■ **Given records**:
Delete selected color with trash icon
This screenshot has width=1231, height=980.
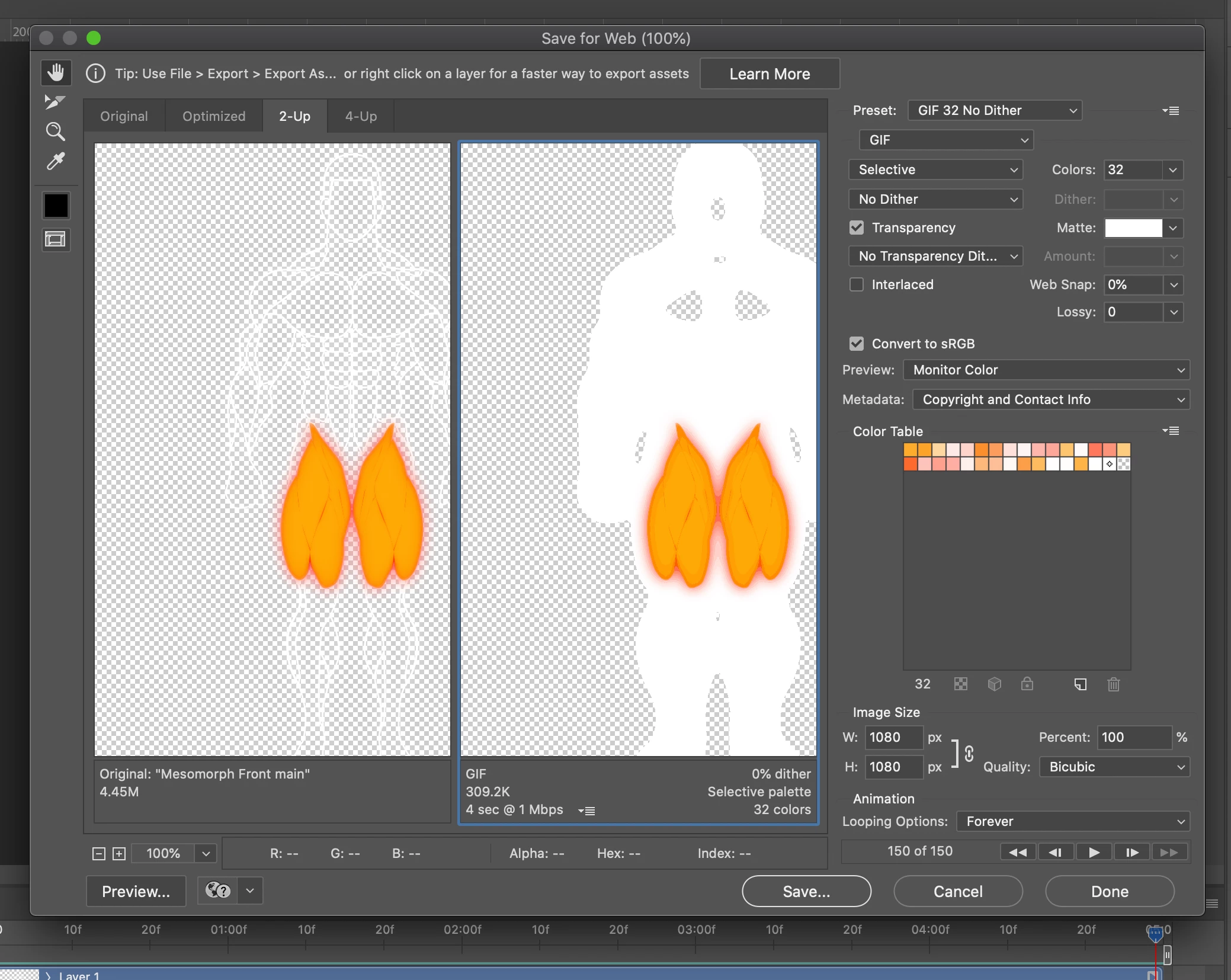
...
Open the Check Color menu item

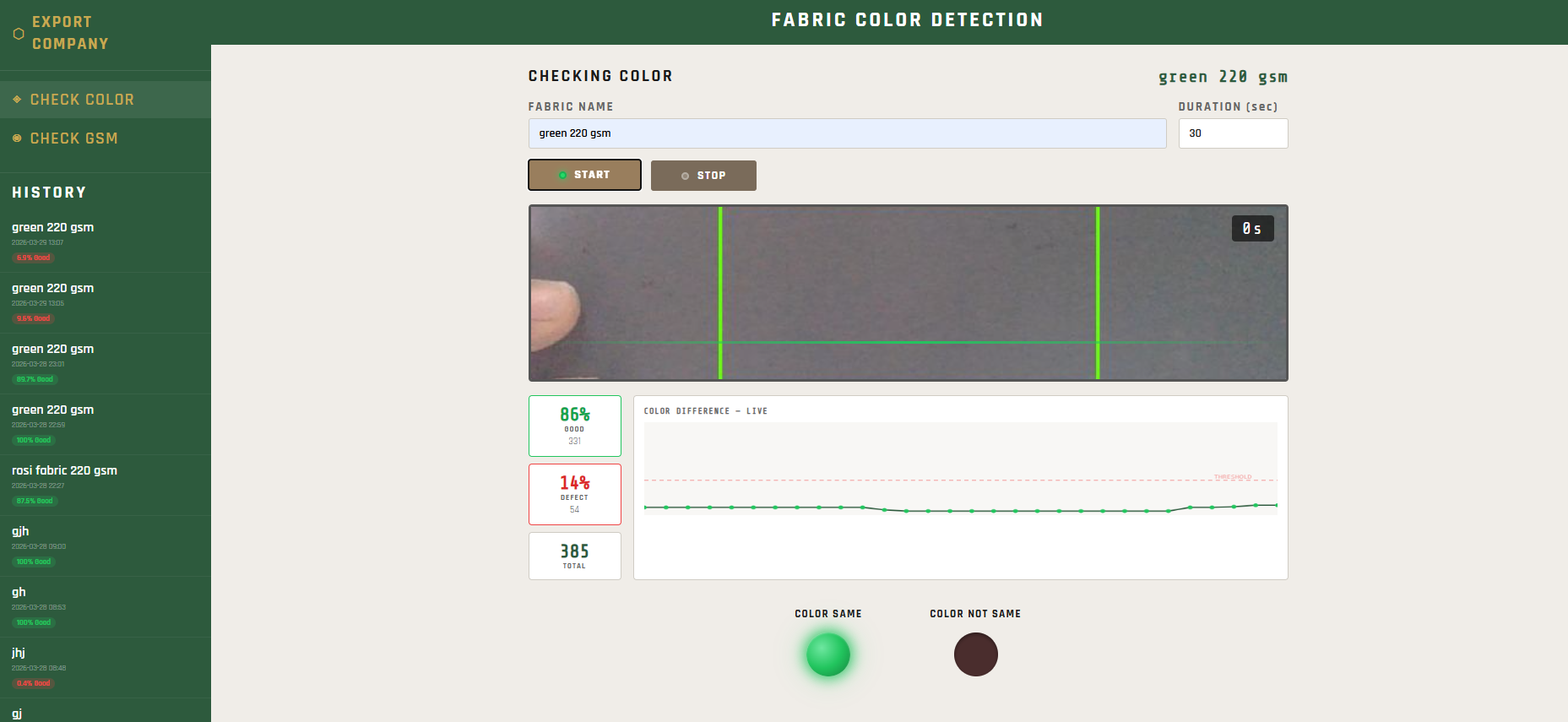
---
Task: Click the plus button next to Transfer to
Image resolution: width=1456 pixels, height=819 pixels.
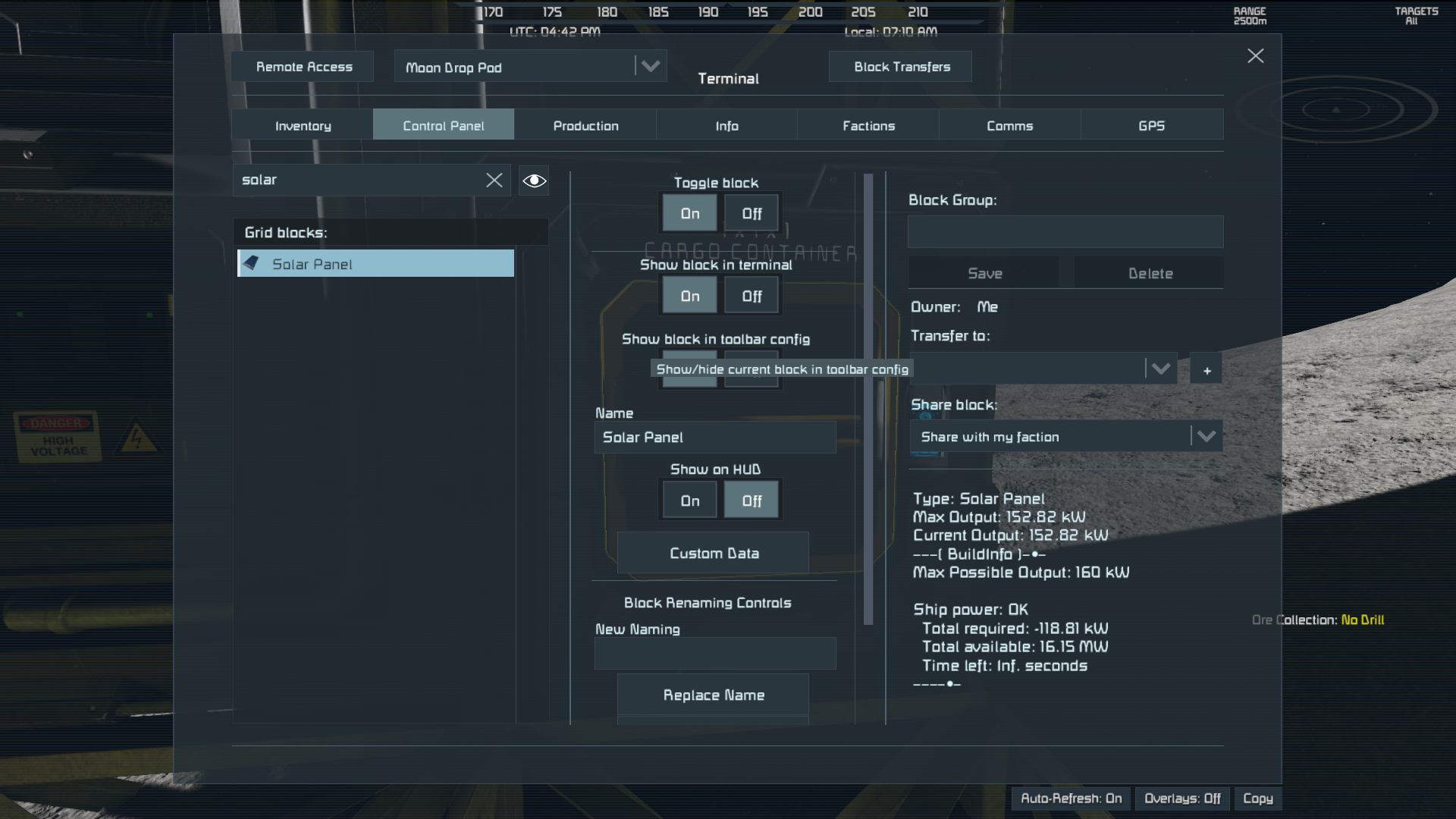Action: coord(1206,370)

■ **Work to do**: Copy out the data starting at the line containing "Delete selected color with trash icon" and ending at the line containing "This screenshot has width=1231, height=980.", unchanged and with both of those lines included.

■ **Expected answer**:
Delete selected color with trash icon
This screenshot has width=1231, height=980.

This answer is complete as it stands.